Tarih 24 Eylül 1996’yı gösterirken Amed E tipi cezaevindeki 30 kişilik PKK’li tutsağa yönelik bir katliam planlandı ve kendilerine göre gerekçelerle tutsaklara demir çubuklar, zincirler, coplar ve kalaslarla kalleşçe saldırı düzenlendi. Saldırıya uğrayan 30 kişiden 10’u yaşamını yitirdi ve geriye kalanlara, kafalarında ikiye bölünen işkence aletleri için “kamu malına zarar verme” suçlarından davalar açıldı.

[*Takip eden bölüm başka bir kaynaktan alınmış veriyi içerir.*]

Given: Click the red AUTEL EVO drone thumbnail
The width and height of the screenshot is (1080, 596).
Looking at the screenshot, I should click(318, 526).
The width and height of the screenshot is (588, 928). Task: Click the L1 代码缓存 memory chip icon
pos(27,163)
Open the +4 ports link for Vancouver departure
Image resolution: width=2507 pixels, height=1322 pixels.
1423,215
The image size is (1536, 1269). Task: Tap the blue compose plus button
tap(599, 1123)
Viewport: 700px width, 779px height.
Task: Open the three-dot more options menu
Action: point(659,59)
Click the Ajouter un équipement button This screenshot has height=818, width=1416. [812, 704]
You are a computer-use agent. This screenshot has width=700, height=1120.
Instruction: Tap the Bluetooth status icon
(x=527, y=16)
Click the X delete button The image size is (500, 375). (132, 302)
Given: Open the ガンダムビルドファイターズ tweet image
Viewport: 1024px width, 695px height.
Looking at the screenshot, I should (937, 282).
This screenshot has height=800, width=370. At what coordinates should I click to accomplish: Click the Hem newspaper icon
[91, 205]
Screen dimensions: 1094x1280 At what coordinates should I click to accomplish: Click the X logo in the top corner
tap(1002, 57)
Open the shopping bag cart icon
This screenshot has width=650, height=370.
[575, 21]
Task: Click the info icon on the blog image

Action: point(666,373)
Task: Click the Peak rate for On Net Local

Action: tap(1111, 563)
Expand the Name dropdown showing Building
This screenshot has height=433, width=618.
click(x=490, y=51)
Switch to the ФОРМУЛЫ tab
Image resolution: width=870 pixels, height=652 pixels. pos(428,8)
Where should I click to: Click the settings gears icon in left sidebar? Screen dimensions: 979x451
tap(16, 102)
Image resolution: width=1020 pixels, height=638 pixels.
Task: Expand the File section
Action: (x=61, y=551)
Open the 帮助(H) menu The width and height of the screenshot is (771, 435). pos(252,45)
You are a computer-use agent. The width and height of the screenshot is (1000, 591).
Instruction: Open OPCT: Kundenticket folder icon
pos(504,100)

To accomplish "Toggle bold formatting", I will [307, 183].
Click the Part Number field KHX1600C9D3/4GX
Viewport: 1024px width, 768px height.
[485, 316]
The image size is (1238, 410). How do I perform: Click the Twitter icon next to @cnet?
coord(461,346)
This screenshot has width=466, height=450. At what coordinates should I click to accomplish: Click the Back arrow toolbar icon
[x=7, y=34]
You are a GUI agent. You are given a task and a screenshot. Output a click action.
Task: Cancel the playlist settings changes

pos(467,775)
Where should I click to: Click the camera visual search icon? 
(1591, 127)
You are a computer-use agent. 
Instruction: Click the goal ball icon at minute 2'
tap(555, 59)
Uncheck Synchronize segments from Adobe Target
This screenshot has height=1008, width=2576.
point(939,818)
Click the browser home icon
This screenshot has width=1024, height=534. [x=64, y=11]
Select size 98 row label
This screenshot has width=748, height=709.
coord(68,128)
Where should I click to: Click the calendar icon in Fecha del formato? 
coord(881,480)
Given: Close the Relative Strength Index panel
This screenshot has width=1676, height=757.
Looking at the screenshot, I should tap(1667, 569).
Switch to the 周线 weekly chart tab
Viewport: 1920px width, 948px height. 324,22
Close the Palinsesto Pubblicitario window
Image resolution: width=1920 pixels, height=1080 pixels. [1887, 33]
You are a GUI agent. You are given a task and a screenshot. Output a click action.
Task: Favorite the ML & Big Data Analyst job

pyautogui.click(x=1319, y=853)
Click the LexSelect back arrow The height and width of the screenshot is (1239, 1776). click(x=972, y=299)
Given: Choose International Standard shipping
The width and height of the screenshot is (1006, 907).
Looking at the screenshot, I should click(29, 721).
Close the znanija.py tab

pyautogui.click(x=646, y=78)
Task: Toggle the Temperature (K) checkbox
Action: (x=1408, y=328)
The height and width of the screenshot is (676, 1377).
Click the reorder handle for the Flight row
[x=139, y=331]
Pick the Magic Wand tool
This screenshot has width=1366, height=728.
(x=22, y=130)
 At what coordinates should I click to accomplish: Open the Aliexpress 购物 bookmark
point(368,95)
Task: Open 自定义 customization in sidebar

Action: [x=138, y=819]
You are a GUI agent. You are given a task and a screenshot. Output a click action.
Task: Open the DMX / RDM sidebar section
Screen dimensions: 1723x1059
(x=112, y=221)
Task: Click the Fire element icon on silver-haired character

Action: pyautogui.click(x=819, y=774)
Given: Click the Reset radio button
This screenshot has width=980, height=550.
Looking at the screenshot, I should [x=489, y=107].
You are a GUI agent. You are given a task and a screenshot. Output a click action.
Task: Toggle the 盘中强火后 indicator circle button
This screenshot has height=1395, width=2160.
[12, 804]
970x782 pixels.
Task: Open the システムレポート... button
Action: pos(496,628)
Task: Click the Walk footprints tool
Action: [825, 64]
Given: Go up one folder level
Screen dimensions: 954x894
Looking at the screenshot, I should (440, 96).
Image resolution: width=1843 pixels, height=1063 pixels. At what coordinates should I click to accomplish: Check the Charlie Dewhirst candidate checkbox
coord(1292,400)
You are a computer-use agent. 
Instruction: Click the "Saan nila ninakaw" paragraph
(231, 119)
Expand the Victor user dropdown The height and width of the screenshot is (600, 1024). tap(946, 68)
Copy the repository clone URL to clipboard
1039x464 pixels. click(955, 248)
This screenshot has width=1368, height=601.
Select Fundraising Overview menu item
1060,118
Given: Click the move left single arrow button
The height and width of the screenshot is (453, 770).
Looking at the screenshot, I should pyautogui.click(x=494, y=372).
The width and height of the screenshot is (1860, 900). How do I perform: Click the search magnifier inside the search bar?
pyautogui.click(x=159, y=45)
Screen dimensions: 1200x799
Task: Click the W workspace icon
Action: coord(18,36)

O dönemlerde Amed’de yaşayıp da Türk devletinin zulmüne tanık olup maruz kalmayan neredeyse tek bir Kürt yurttaşı yoktur. O günlere tanık olup maruz kalanlar şimdi bu satırları okuduklarında terleyecek, içlerine ateş düşecek, kalpleri çarpacak ve sanki yeni olmuş gibi titreyerek herkesten uzak bir köşede ağlayacaklardır.
Zulme uğrayanlar, tıpkı Amed’deyken henüz 15’ime girmemişken bana yapılan işkenceleri hatırladığım ve o anlara dönerek öfkelendiğim gibi öfkelenecek ve göğüsleri sıkışacak.
Peki ya bugün! Bugünün ne farkı var o yıllardan.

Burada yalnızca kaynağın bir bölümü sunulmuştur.